吉村 拓・清本節夫・野田幹雄**・桐山隆哉***・新井章吾****

(*西海区水産研究所海区水産業研究部・**水産大学校・ ***長崎県総合水産試験場・****(株)海藻研究所)

〔成果の概要〕
平成10年の秋から初冬にかけて、長崎県野母崎町地先水域で大規模に発生したクロメなど大型褐藻類の葉状部消失現象は、平成11年の同時期にやや小規模ながら発生した同様の現象に対する調査結果に基づくと、高水温による生理障害が原因ではなく、アイゴやブダイなどの藻食性魚類による食害が直接の原因と考えられた。
〔背景・ねらい〕
平成10年に、長崎県野母崎町地先の海岸線約2kmに沿って、ほとんどのクロメがその葉状部を失うという現象が発生した。平成11年3月の調査では、クロメの再生状況が場所によって異なり、当該水域の西側では再生が全く見られなかった。また、ワカメ、イソモク、ヒジキでも、葉や主枝の先端を著しく消失させている個体が確認された。そこで、これらの原因解明と藻場に及ぶ影響の評価を目的とした緊急調査を、水産大学校と長崎県総合水産試験場との共同研究によって実施した。
〔成果の内容〕
  1. 平成11年7月以降、週1回の調査を継続した結果、クロメの葉状部消失現象は9月9日に初めて確認され、側葉の大半を失ったクロメが直径数mのパッチ状に散在したが、表層・底層水温との関連性は認められなかった(図1)。藻体に残された傷跡の詳細な検討や、水槽内での採食実験、及び当該水域に他所で採取したクロメを移植する採食実験(写真1 ・写真2図2)などによって、この現象の直接的原因は、アイゴ、ブダイを中心とする藻食性魚類による食害であることが判明した。
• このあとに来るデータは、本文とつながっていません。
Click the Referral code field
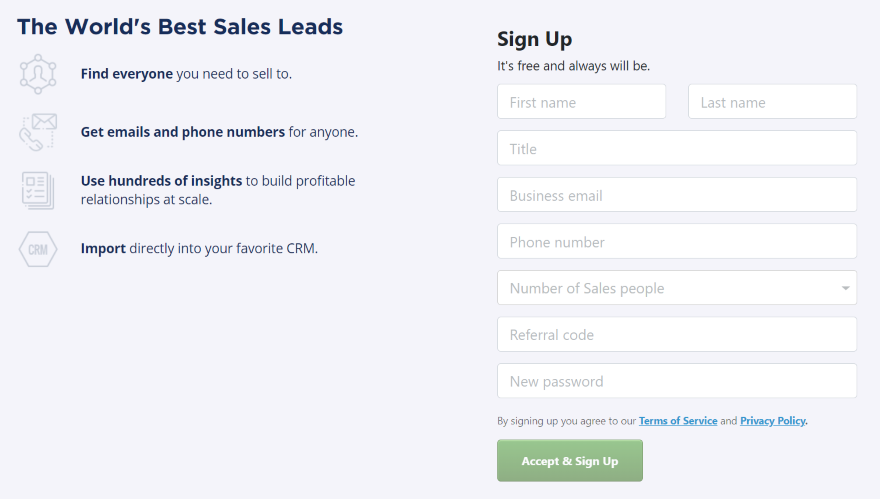The image size is (880, 499). (676, 335)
  2. パッチ状の食害域は、その後サイズが拡大したり、数が増加したものの、平成10年度の様な藻場全体に及ぶ規模には至らず、全クロメのおよそ3〜4割程度が被害を受けるに止まった。この原因として、夏季の異常降雨が藻食性魚類の個体群動態や生態に何らかの影響を及ぼした可能性と、水温の低下時期が昨年度よりも早く、藻食性魚類による採食圧が長期間持続しなかったことが考えられた。
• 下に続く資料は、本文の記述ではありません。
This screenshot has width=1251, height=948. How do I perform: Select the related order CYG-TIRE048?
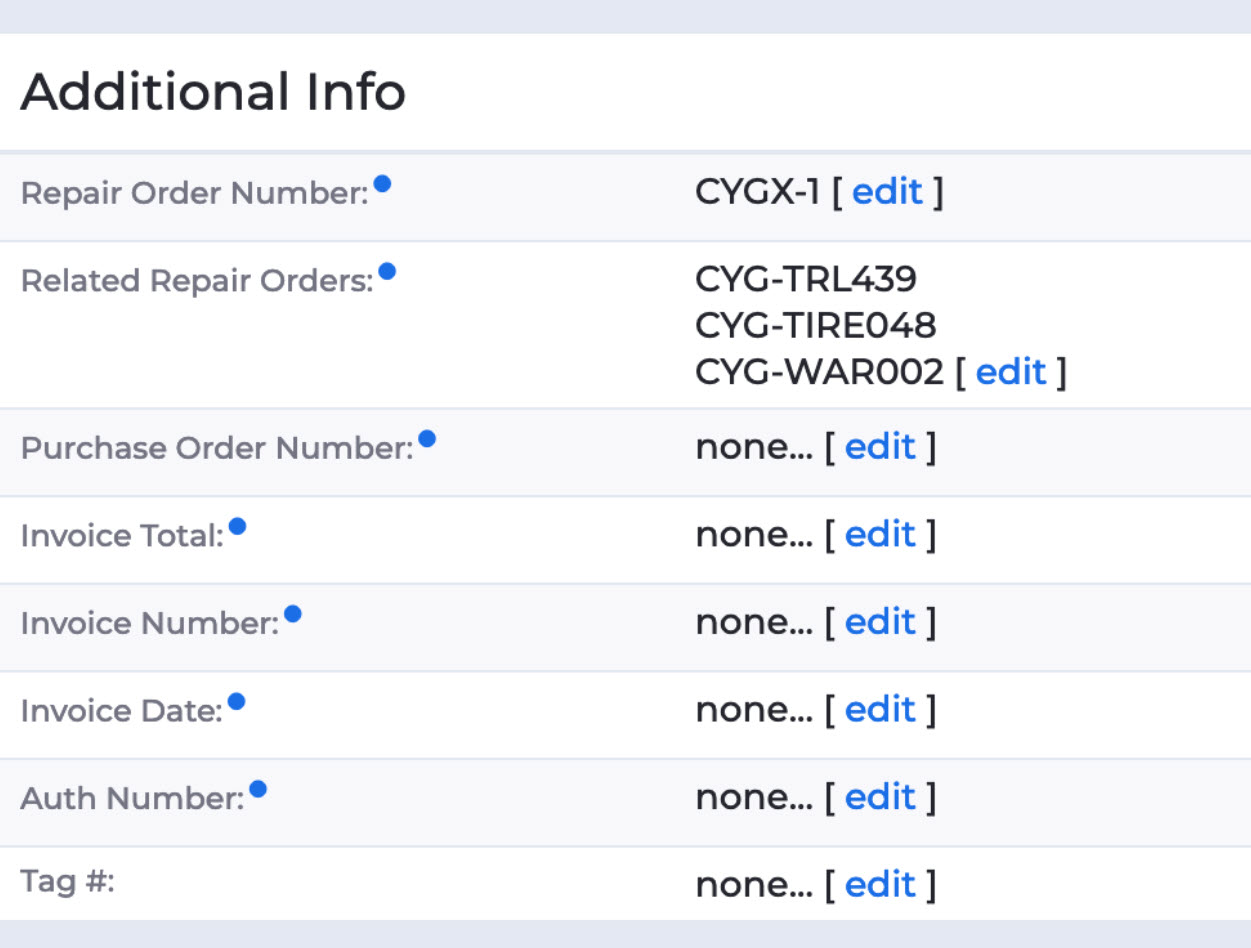815,325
  3. これら魚類の生態に基づけば、大きな群れを形成するアイゴは、大規模かつ突発的な食害をもたらし、小さな群れでなわばりを形成するブダイは、小規模ながら長期持続的な食害をもたらすものと推測された。近隣の磯焼け地帯にクロメを移植した実験でも、やはりこれら2種による食害が確認されたことなどから、藻食性魚類の食害は、規模にもよるものの、藻場の種組成や密度にまで影響を及ぼし、さらには貧海藻や磯焼け状態を持続させる要因にもなり得ることが示唆された。
  4. 藻食性魚類が藻場に重大な影響を与える存在であることが明らかとなったことは意義が大きく、今後は沿岸生態系の保全や藻場造成技術の改善のために、より広域での実態の把握と、不足している藻食性魚類の生態や資源に関する情報の蓄積が必要であろう。